Description of the task: Collect every line in the items below that contains the word "icon".

Listed records:
* begin *
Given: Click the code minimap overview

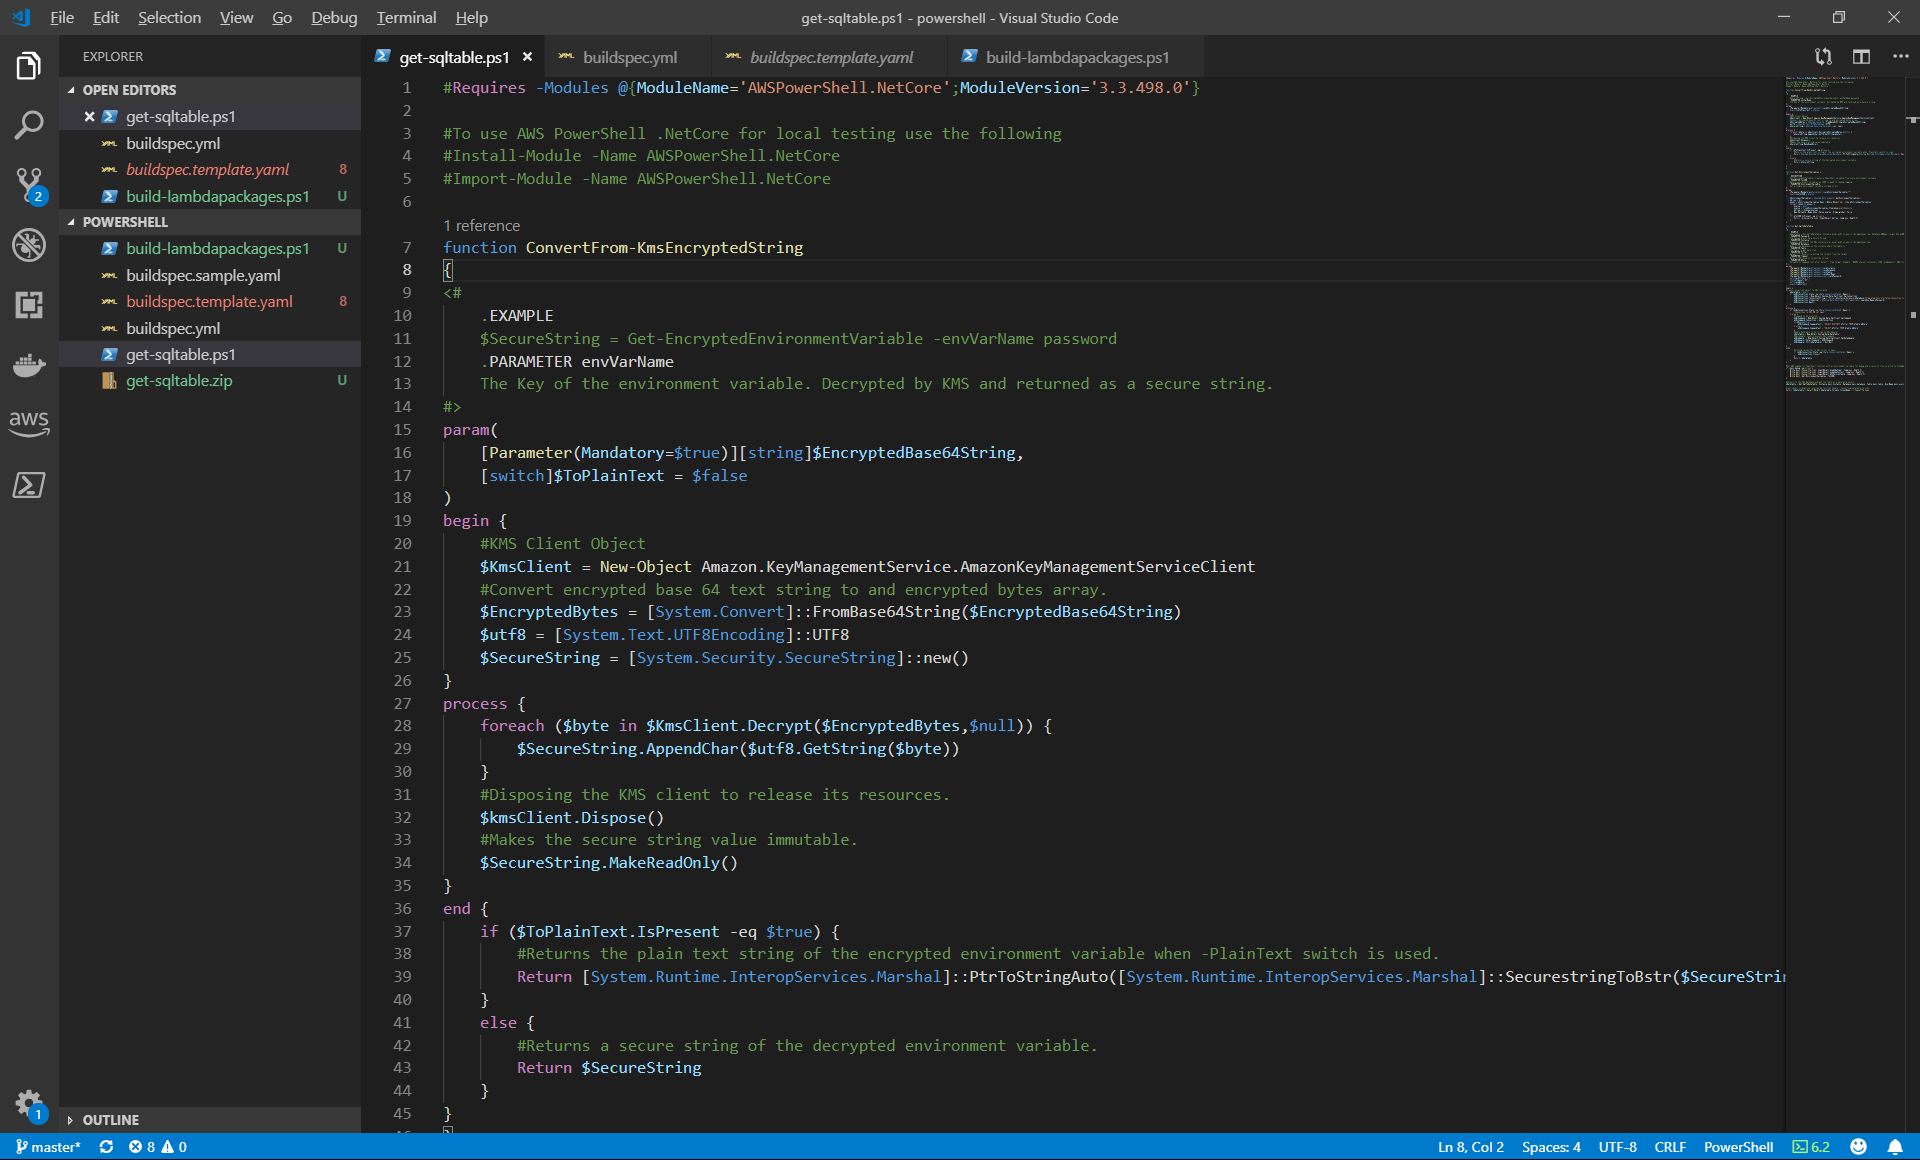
* end *
* begin *
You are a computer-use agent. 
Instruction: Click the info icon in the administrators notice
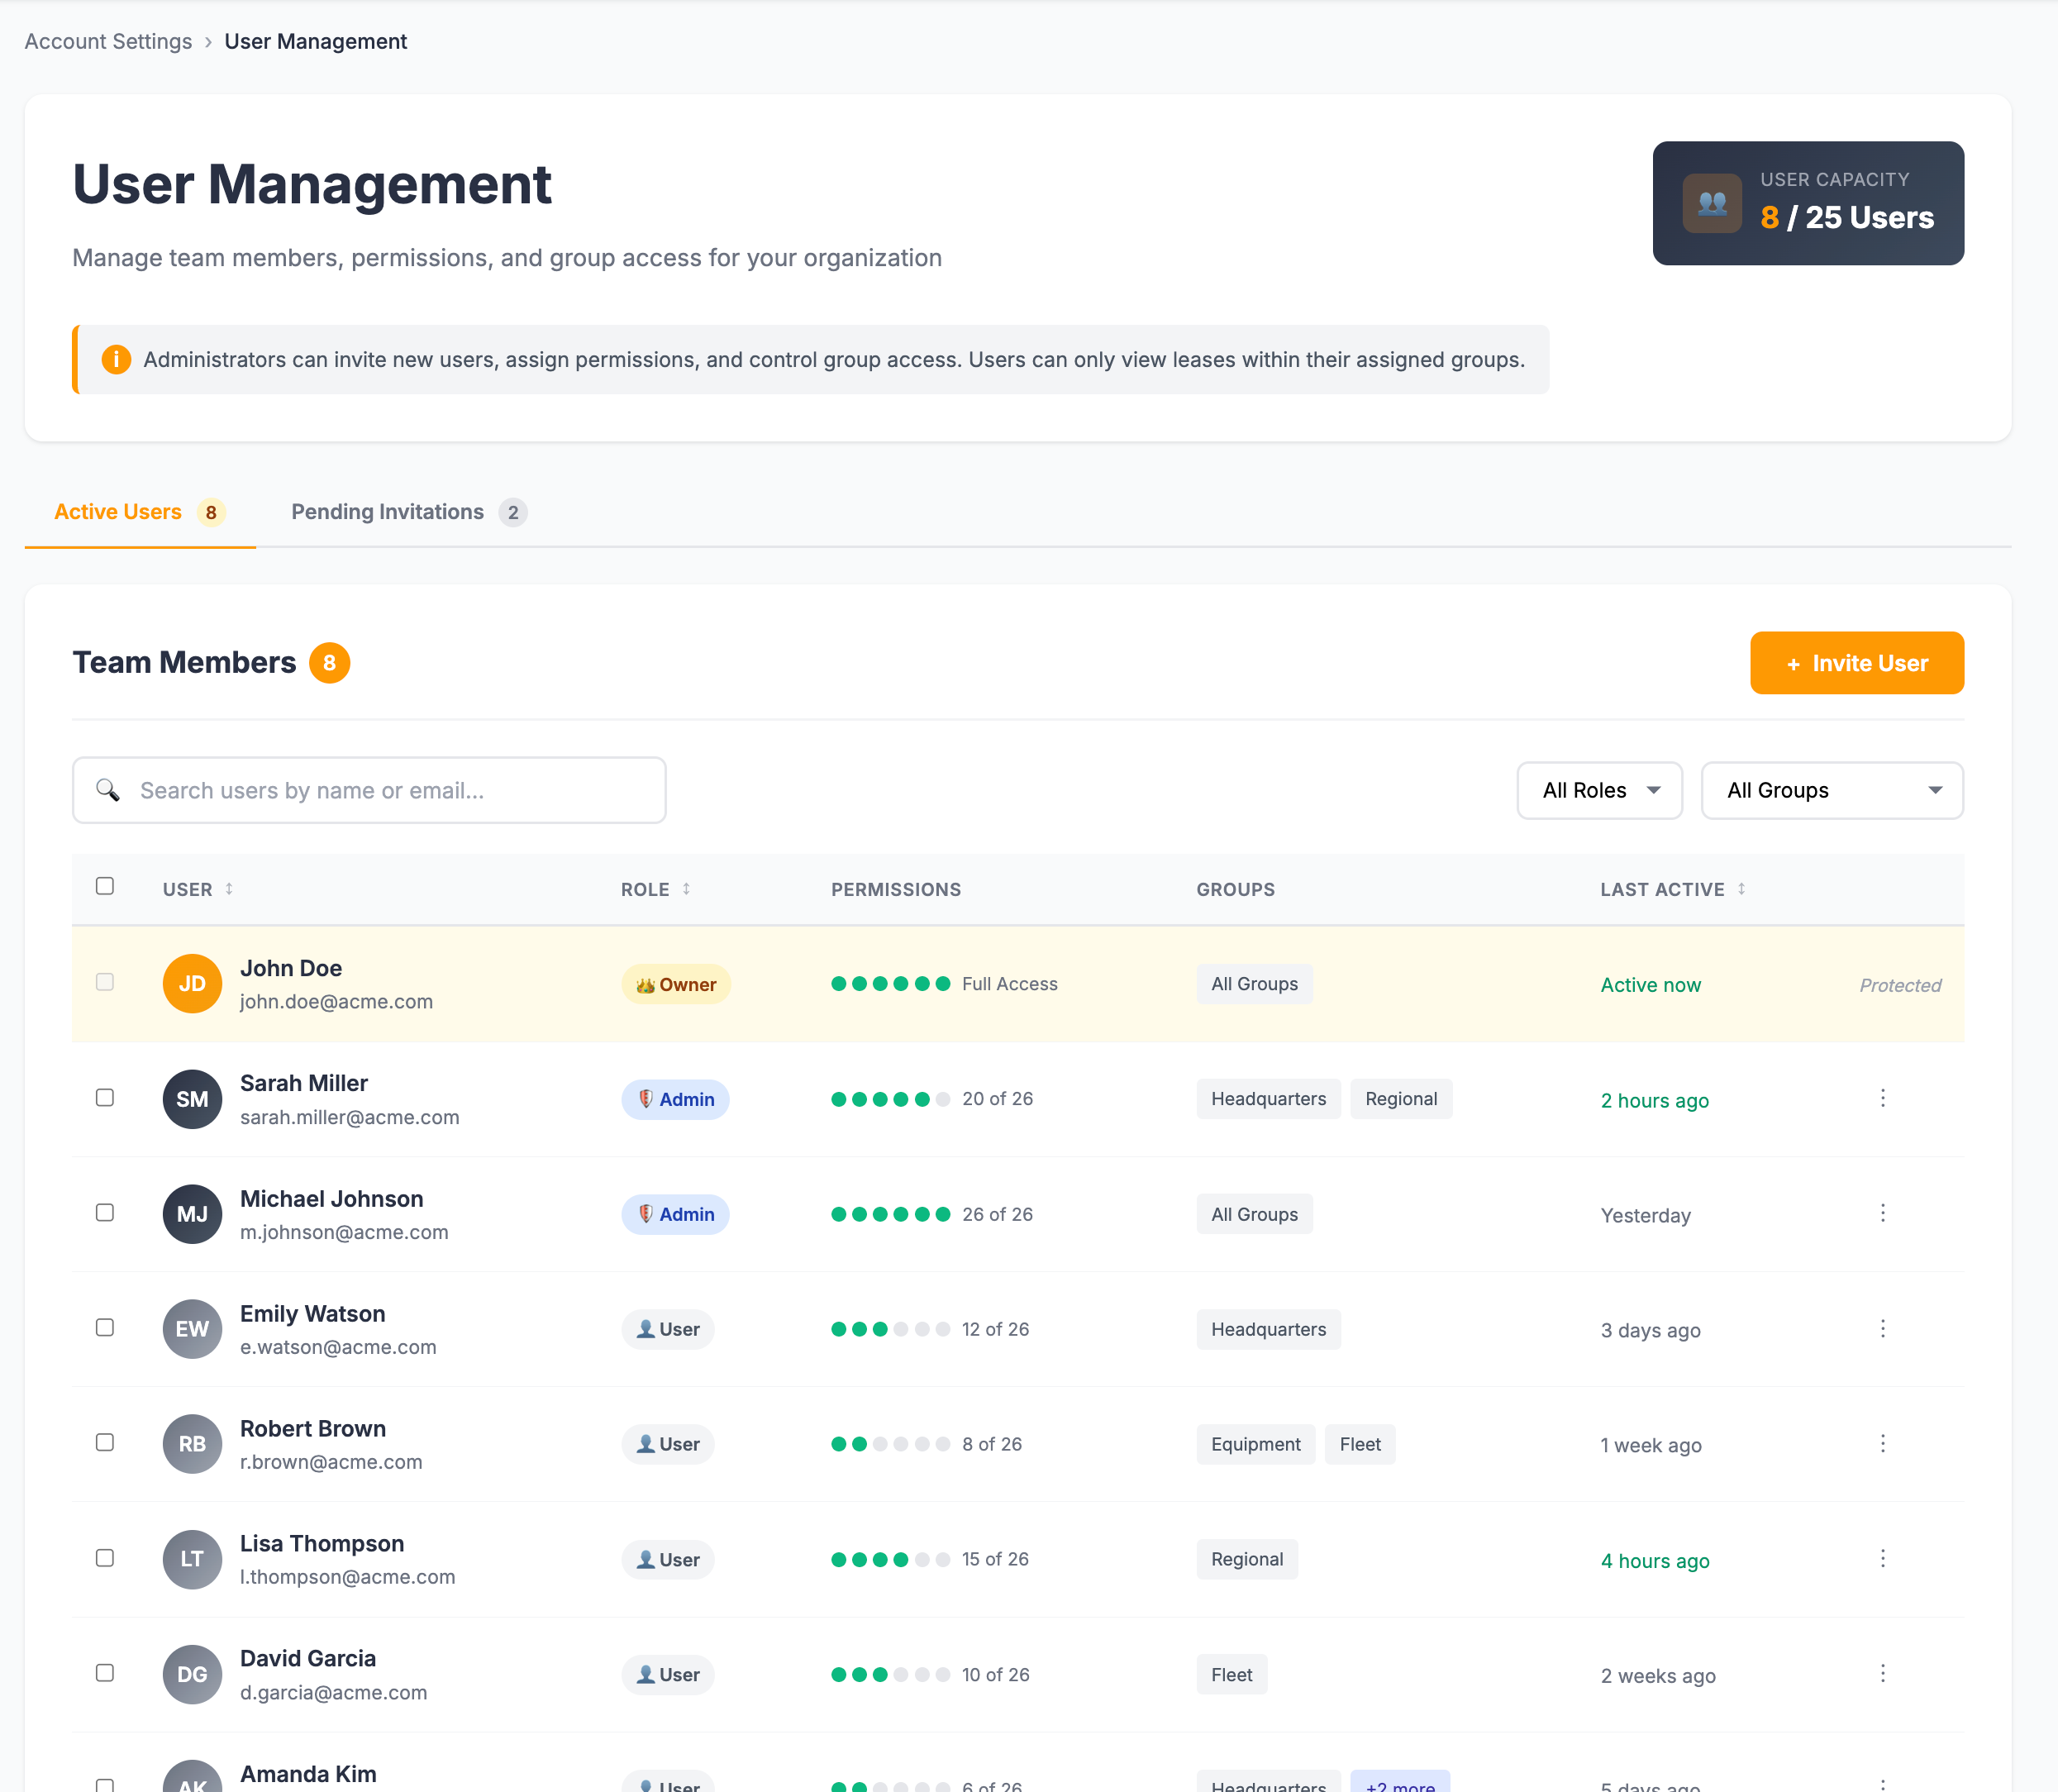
* end *
* begin *
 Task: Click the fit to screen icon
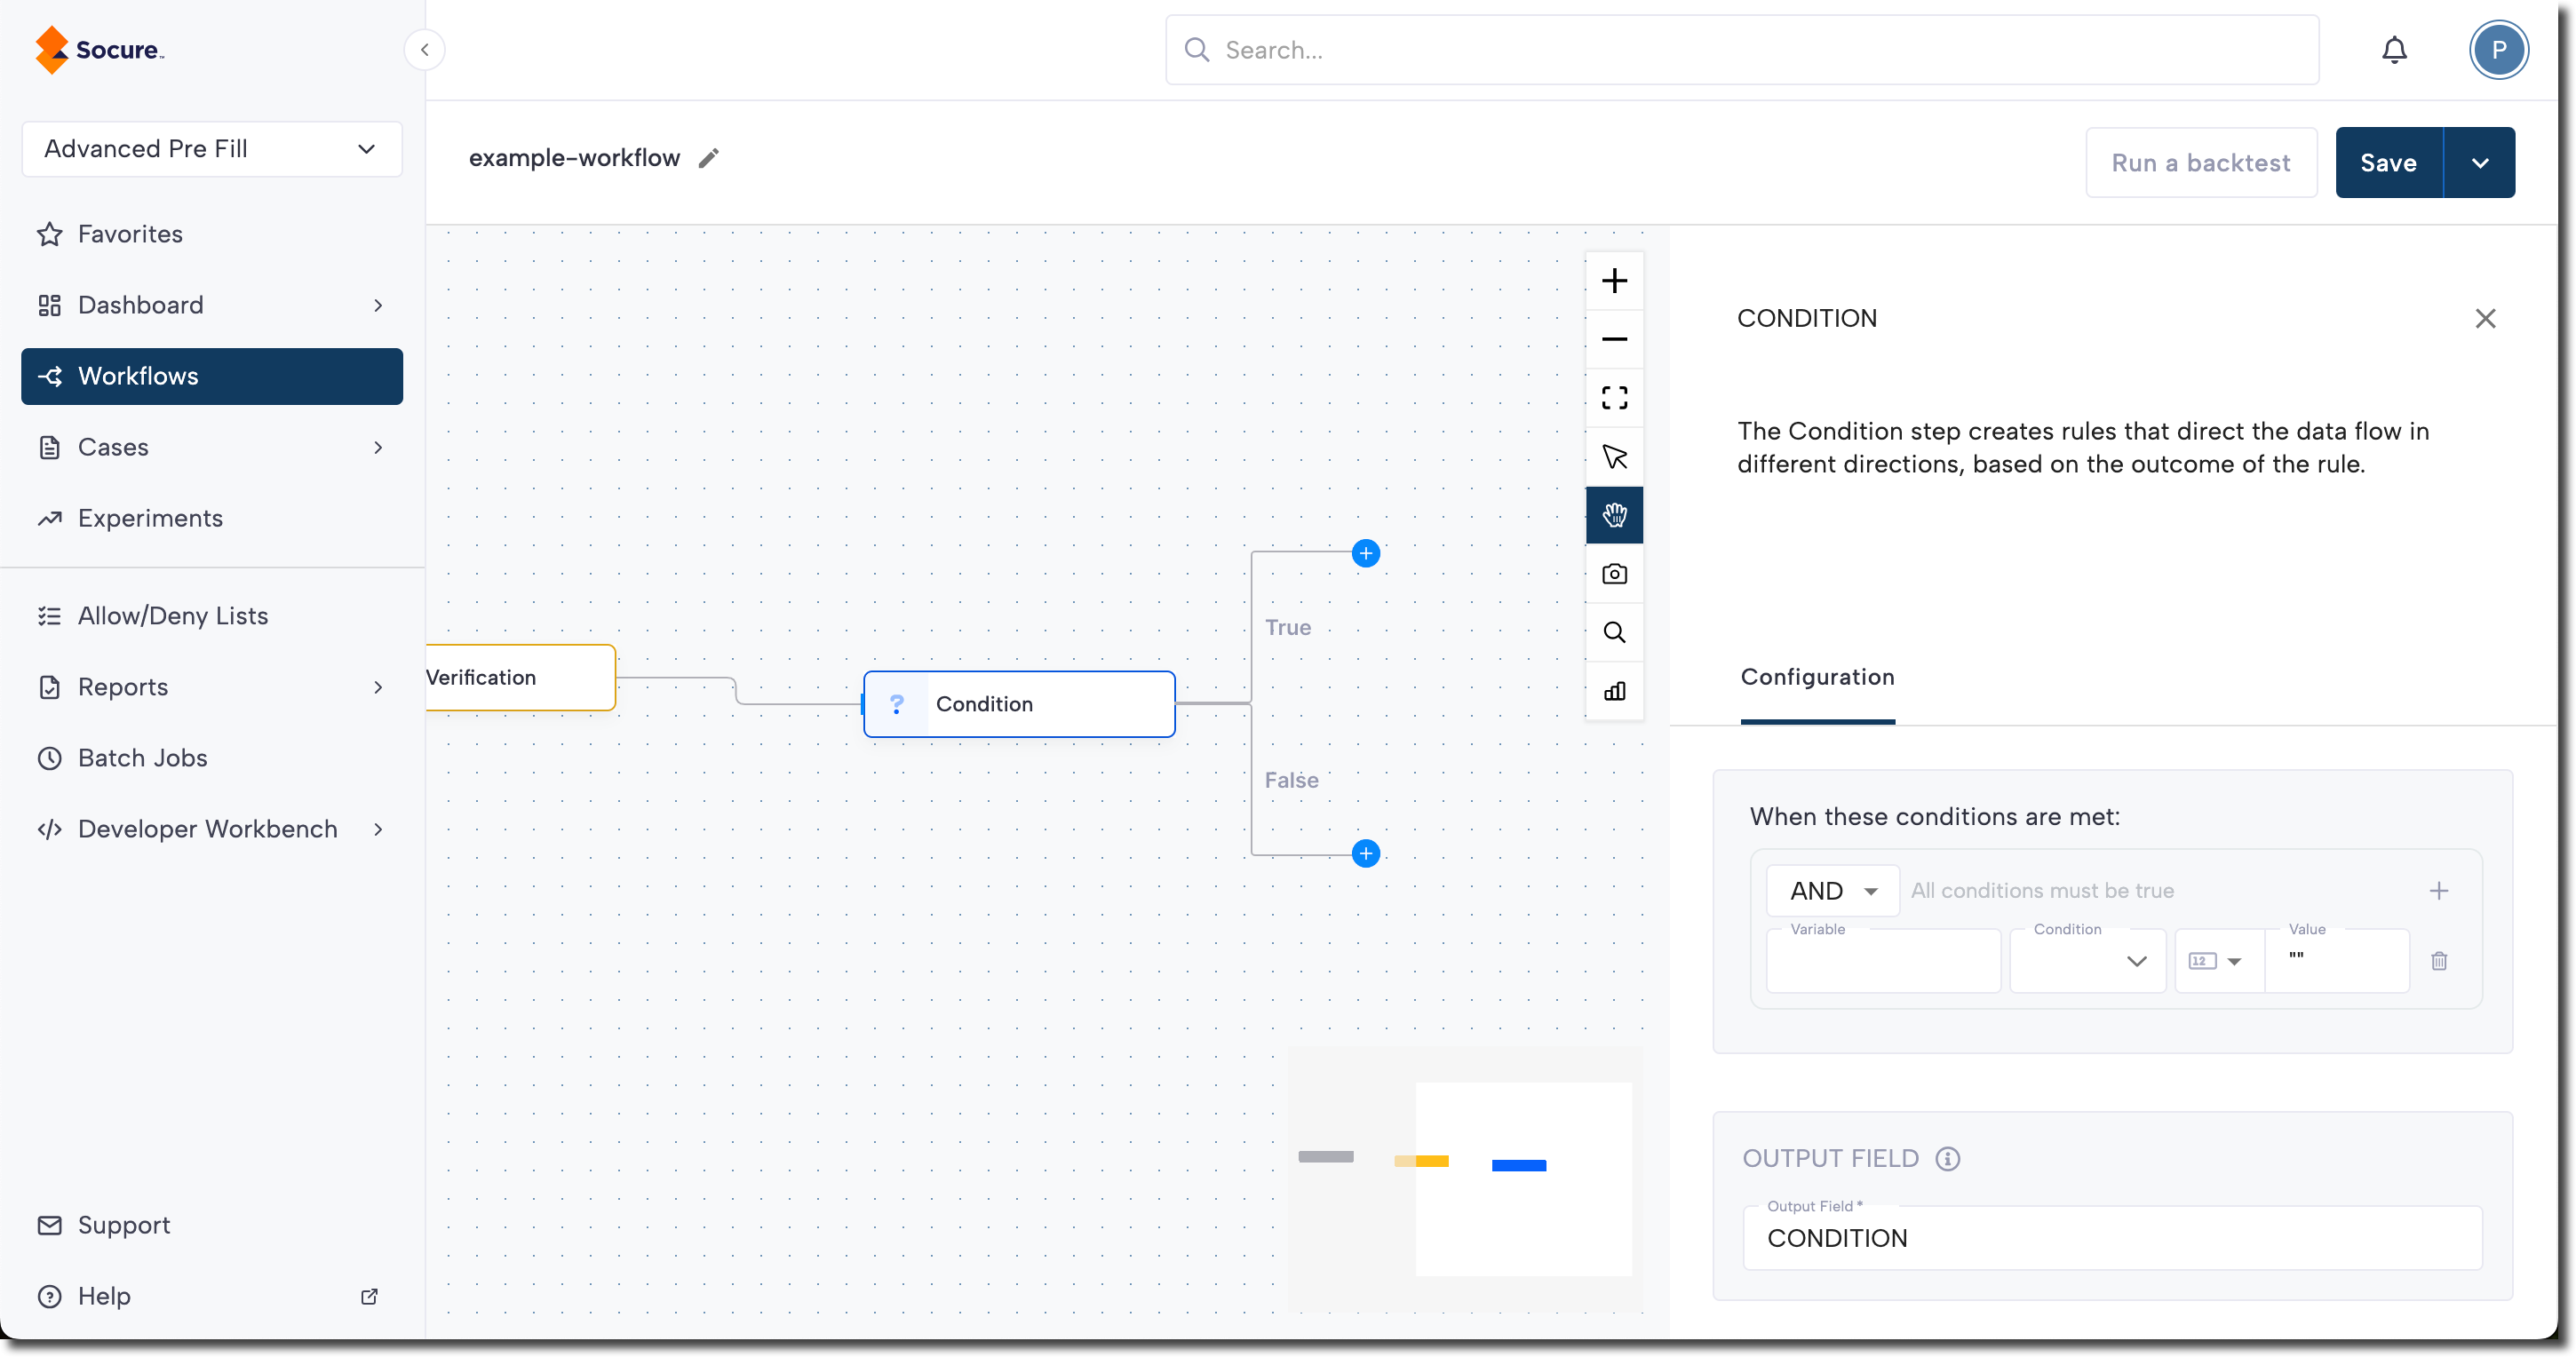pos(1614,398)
* end *
Response to this exercise:
Instruction: Click the info icon in the administrators notice
 Task: Click the fit to screen icon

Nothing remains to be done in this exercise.